Oral surgeons go to dental school (4 years after the 4 years of undergrad college) and then go on to their residency. Most OS residencies are 4 years in length, while some are 6 years (they earn an MD from these). The 2 different types does NOT mean that the 4 years’ guys are less qualified, it just means that their program didn’t include “getting an MD” option, but as far as the actual skill set, they are very much similar. People choose the 6 year route from various: prestige of having that MD, also because they are also interested in working in a hospital as a career as opposed to an outside clinic (the MD makes getting hospital privileges that much easier).
We all become GENERAL dentists first and then we can choose to practice as such or get additional training. Endo- root canals (2 year residency), Oral Surgery (4 or 6 year residency), Orthodontist- braces (3 year residency), Periodontics- gums specialist/implants (3 year residency), Pedodontist- children specialist (2 year residency), etc…
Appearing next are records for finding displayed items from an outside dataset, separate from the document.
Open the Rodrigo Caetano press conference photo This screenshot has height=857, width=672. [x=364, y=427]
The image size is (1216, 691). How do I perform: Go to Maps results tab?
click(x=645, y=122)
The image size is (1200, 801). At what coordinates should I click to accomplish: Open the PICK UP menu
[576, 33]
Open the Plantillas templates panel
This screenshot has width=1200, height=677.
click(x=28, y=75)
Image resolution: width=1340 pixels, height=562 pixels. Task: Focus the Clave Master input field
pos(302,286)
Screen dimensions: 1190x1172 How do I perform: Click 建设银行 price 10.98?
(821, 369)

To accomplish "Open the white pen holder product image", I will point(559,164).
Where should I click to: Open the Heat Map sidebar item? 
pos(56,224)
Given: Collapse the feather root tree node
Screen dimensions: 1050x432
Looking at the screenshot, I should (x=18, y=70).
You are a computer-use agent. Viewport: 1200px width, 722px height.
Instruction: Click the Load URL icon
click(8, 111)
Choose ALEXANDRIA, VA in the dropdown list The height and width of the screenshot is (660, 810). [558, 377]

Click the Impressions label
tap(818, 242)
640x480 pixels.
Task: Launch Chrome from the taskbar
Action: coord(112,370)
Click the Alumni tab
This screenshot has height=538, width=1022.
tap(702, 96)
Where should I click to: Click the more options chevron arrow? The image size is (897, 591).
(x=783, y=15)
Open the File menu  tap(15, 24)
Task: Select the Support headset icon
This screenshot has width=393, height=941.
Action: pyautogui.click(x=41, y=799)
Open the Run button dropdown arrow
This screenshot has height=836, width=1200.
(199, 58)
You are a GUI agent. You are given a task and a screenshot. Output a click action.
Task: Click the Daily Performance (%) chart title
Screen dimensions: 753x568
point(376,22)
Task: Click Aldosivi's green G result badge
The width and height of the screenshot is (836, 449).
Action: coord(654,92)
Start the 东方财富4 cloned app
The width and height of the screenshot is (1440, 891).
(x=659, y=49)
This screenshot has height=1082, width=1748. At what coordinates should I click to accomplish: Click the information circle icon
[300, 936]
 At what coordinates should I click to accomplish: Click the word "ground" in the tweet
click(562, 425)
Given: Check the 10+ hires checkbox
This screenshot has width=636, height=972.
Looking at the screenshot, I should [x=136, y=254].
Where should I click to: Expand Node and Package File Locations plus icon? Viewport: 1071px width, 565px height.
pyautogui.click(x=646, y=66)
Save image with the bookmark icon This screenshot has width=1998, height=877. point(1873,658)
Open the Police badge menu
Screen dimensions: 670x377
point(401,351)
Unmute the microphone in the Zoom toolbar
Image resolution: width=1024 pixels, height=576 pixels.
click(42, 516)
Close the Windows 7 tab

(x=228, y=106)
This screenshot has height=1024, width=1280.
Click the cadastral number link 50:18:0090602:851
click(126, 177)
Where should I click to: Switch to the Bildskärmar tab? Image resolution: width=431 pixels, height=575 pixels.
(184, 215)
Physicians get VERY little training, a couple of lectures (depending on their medical school). They MAY be able to take a tooth out or pack giant cavities with some temporary material, but I personally never seem one do that. Go to the dentist for your dental needs.
Med insurance doesn’t cover many dental procedures. Dental insurance usually won’t cover hospital expenses, with the possible exception of some surgical procedures. The dentist can bill but the hospital can’t. There is no financial incentive for a hospital to offer routine dental care. I would think it would be very difficult for a dentist to get regular hospital privileges.
Dentists don’t want to take 24/7/365 call. That’s why they went to dental school.
Most ERs have the number of an night/weekend dentist that they’d be happy to give to you.
Most dentists now have connections with an ‘emergency dental service’ in the area, which is available 24/7 to treat dental emergencies. My dentist mentions this service, and the number to contact, in the recorded phone message if you call after office hours.
This ‘dental emergency service’ can range from an actual dental office that is open & staffed around the clock, to an informal arrangement between local dentists where they take turns being ‘on call’ and they agree to get up and drive to their office to meet an emergency patient in the middle of the night.
ER’s will treat the medical part of a dental emergency; beyond that they either have a pre-arranged dentist on call for such emergencies, or just refer the patient to the same local dental emergency service. (Note that something like a tooth knocked out is NOT a dental emergency – the tooth’s gone, now they deal with replacing it with dentures, an implanted fake tooth, etc. – and these are not ‘emergencies’.)